Apparently, back in the Ancient Times of the 1960s people used to make new friends by asking each other what their sign was. In the New Times of 2020, we can simply replace “sign” with “Enneagram Number.” If you are unfamiliar with this phrase, it is a personality typing system. Think Meyers-Briggs but smarter. With cute shoes.
Once you drink the Enneagram Kool-Aid, you cannot stop thinking about your number and what it all means and how it explains the fact that your eighth-grade Algebra teacher’s comments about your weight never left your brain. The Ennegram Experts, and there are many, tell you not to attempt figuring out someone else’s number. So of course you will immediately begin determining the numbers of everyone in your vicinity. My number is apparently a Four, which means I am deep and tortured and sensitive and I long to be special. It makes so much sense now that, when I watched Mary Lou Retton vault to gold or Julia Roberts weep through her Oscar acceptance speech or when I read the accounts of Medal of Honor recipients, I was sure I was not living up to my imagined potential. I was living a very ordinary life.

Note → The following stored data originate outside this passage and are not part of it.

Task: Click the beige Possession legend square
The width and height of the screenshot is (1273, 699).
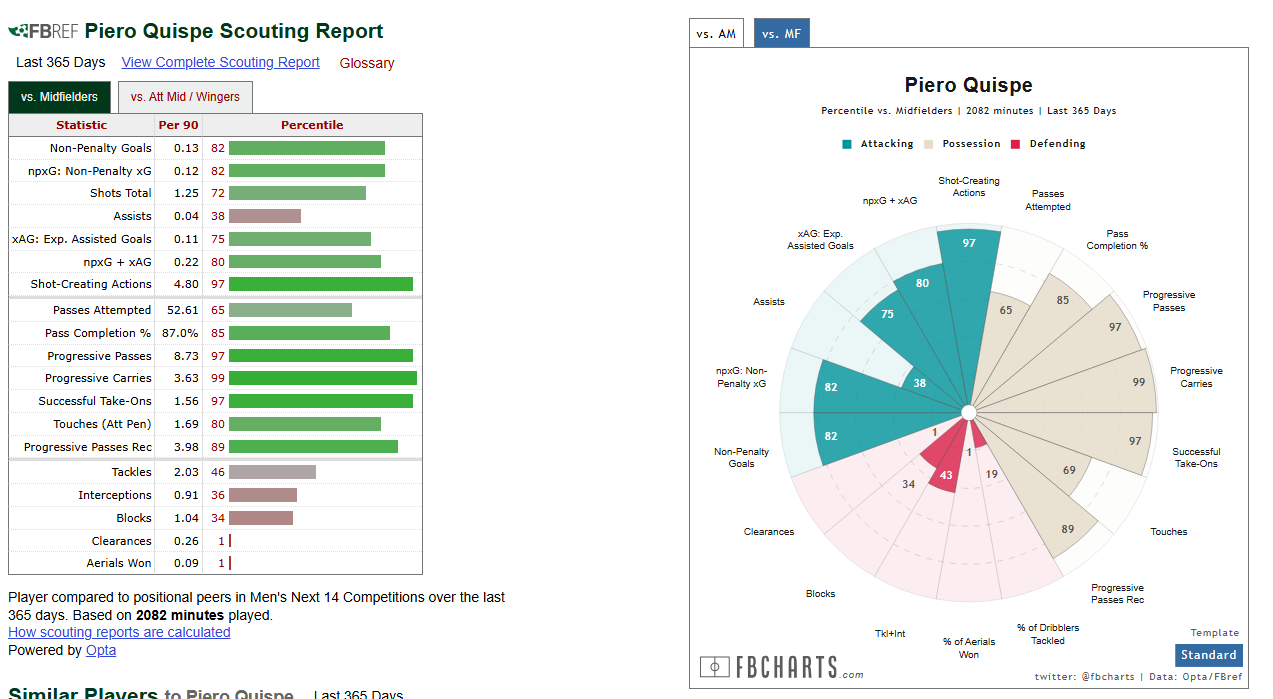Action: coord(929,144)
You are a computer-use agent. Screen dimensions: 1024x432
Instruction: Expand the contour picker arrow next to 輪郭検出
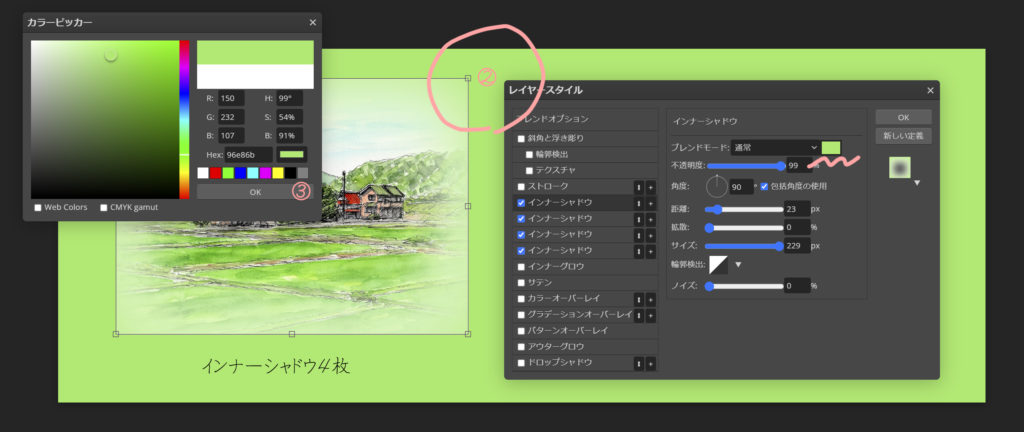(739, 265)

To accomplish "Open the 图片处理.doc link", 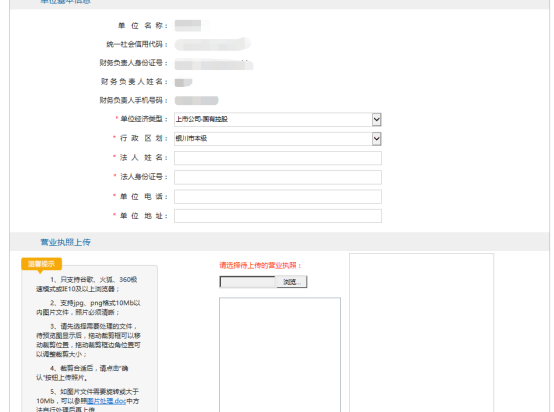I will [x=106, y=401].
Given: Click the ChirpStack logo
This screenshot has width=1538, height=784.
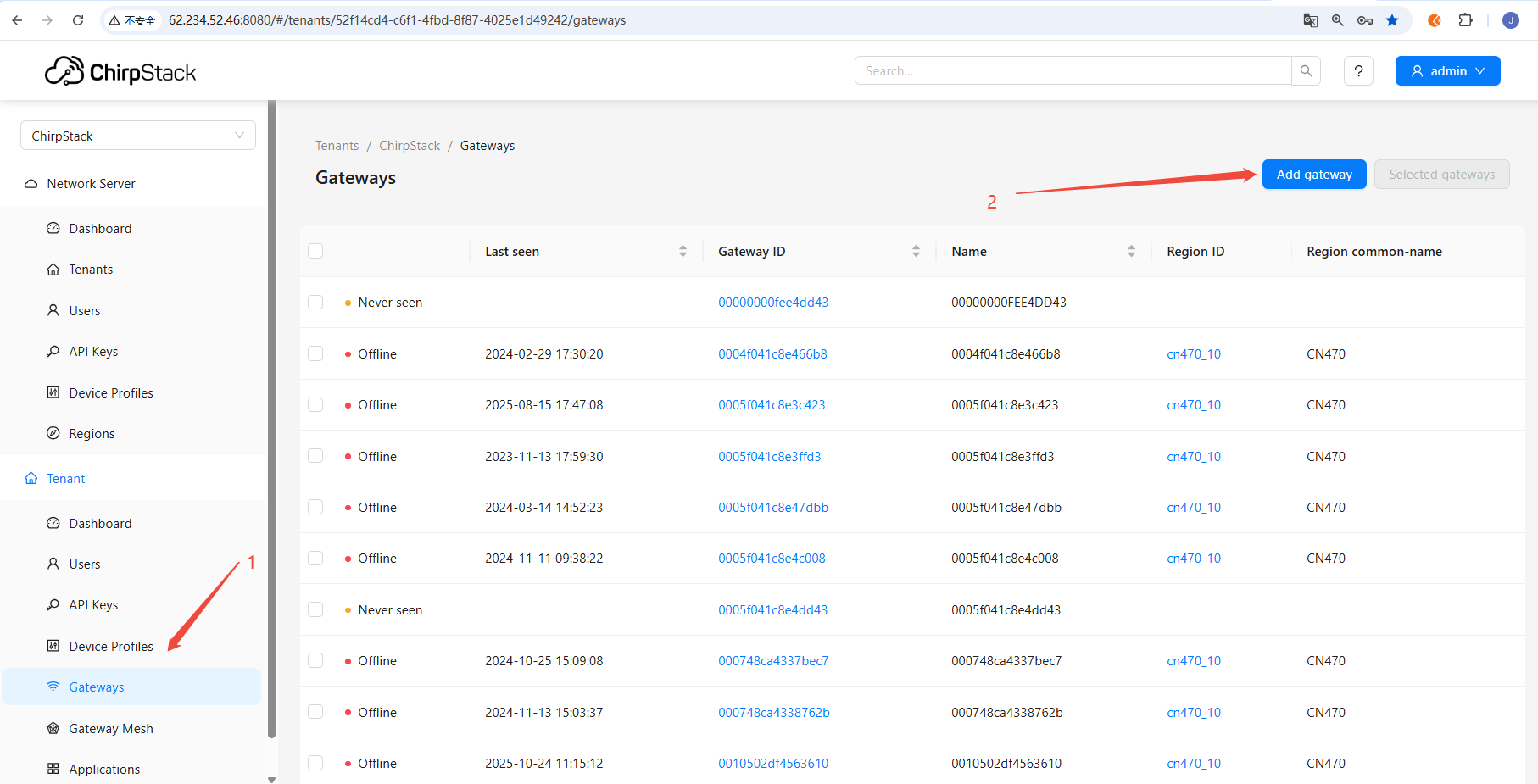Looking at the screenshot, I should point(120,72).
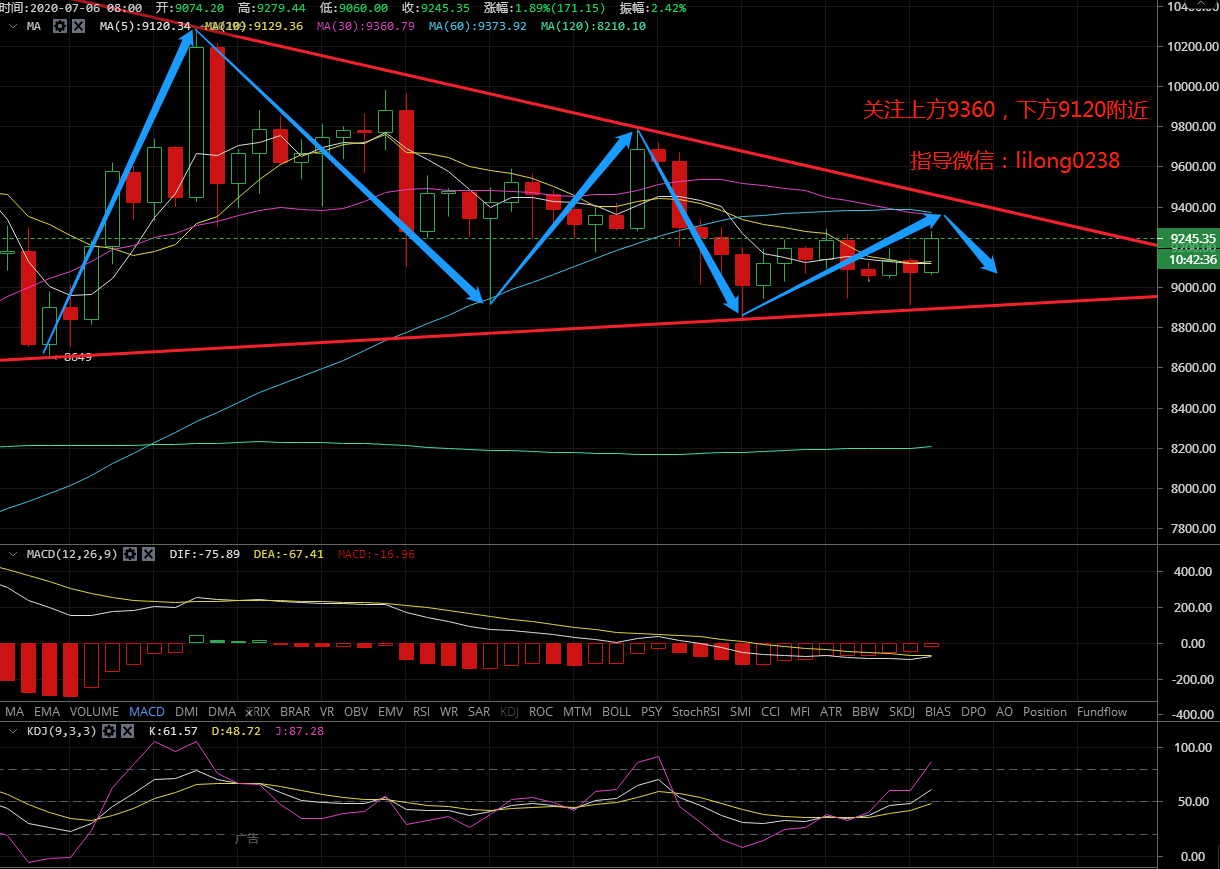Close the MACD indicator panel
This screenshot has height=869, width=1220.
[x=148, y=554]
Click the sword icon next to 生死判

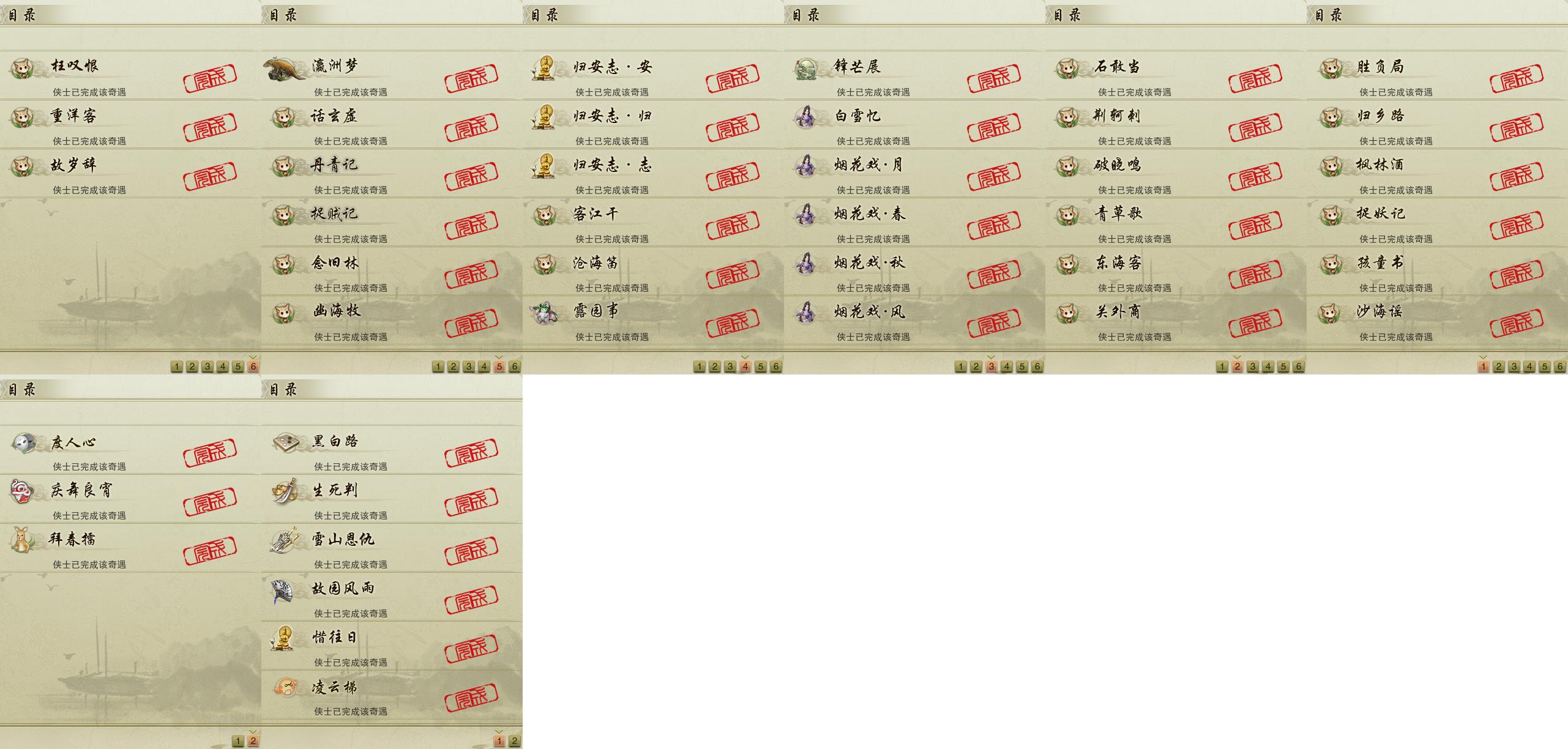click(285, 491)
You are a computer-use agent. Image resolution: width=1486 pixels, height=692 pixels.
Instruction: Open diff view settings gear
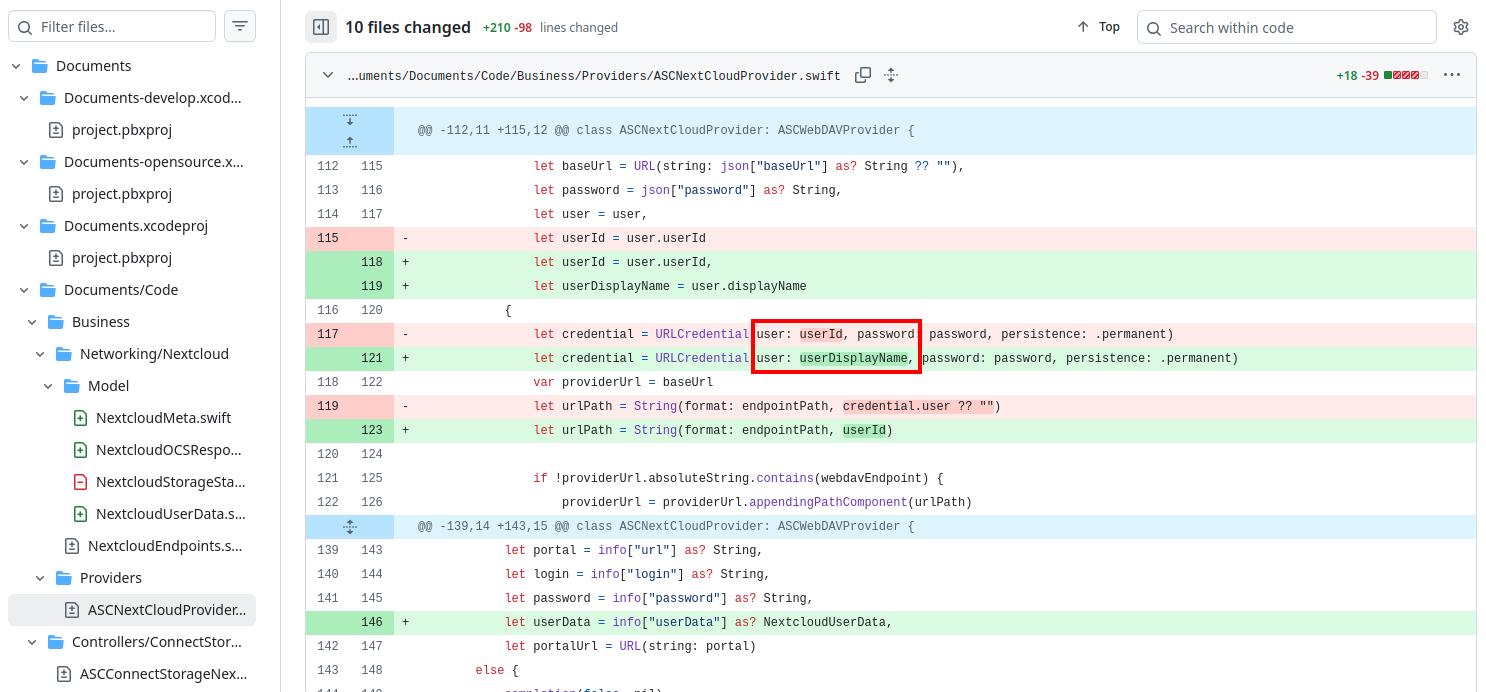click(1461, 27)
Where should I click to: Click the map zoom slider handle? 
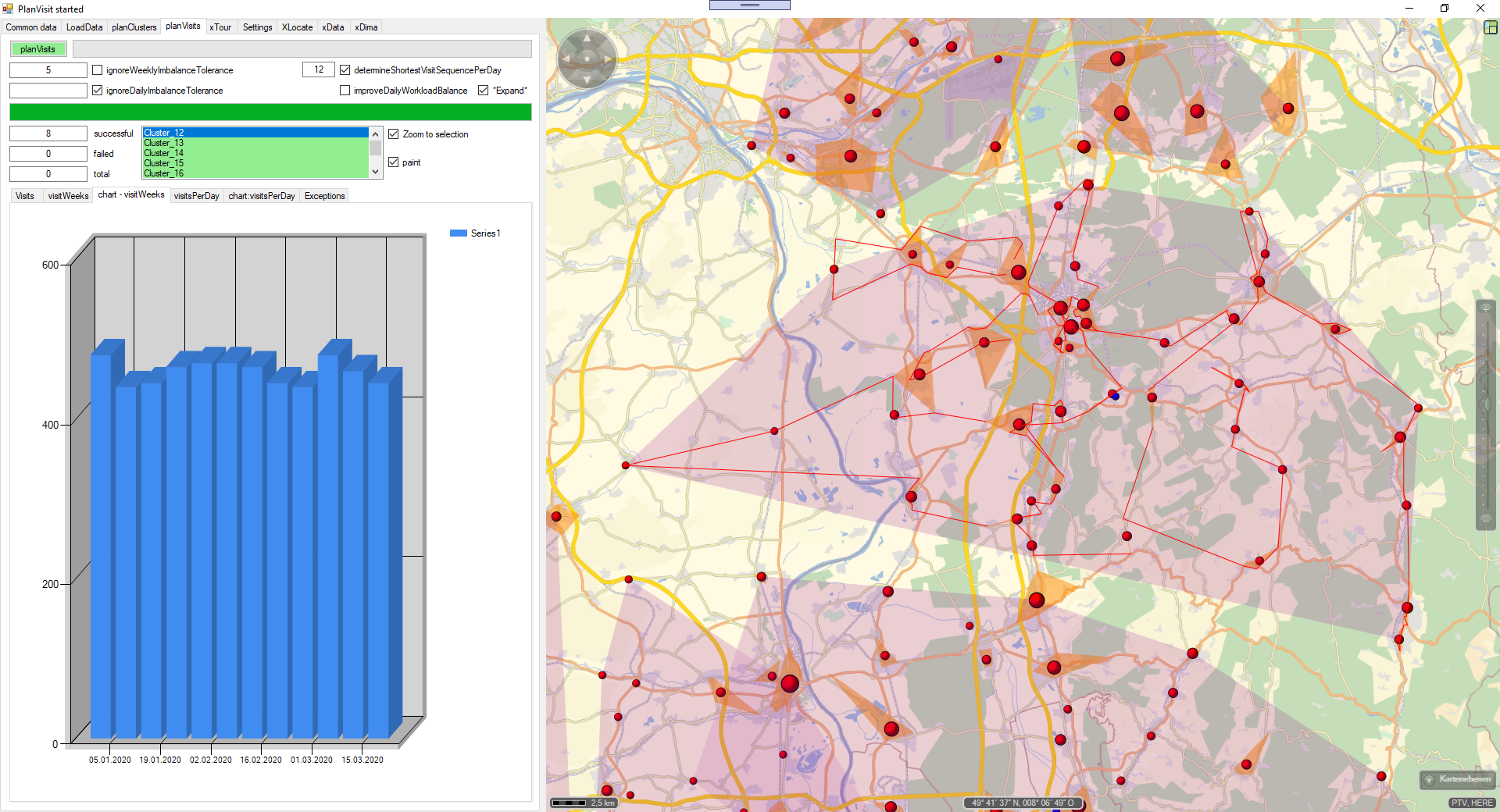pos(1486,404)
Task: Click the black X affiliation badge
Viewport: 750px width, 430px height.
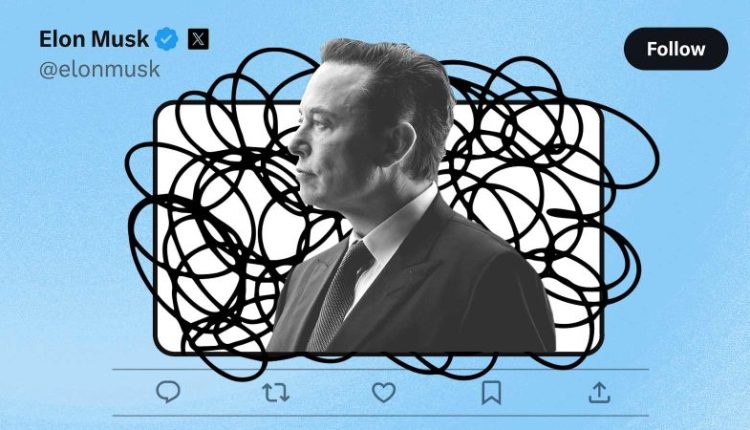Action: (x=198, y=39)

The truth is, few of us will have a brief, shining moment of glory or bravery.
Instead, for most of us, bravery holds hands with monotony.
It is brave to parent, to have the difficult but necessary talks with your teens. To be a soft place to land, to not overreact, so that they know they can come back to you, again and again.
It is brave to be a caregiver, to meet the same basic human needs, day after day, over and over, for someone who no longer can meet those needs for themselves.
It is brave to be a worker, to go to a job each day, to do what must be done without being noticed or fussed over or paraded about.
It is brave to put beauty and creativity into the world, to bring light where it is so desperately needed, to be vulnerable with your soul’s work.
It is brave to study, to keep learning so you can improve a world that oftentimes seems to reject that very improvement.
It is brave to put down roots in relationships, to have hard conversations, to refuse to quit on another human.
It is just as brave to walk away when staying will kill your soul.
It is brave to grow things: flowers and tomatoes and chickens and sheep. It is brave to celebrate life in a world where loving a living thing is a precarious place to put your heart.
It is brave to do what you love: to draw, to dance, to design. It is brave to do what others say doesn’t pay, doesn’t help you make a living. Making a living is important; so is making your soul sing.
It is brave to embrace the glorious ordinary that is your day...not to deny it, but to practice the art of acceptance: This is your ordinary life. You are doing extraordinary things simply by living it well.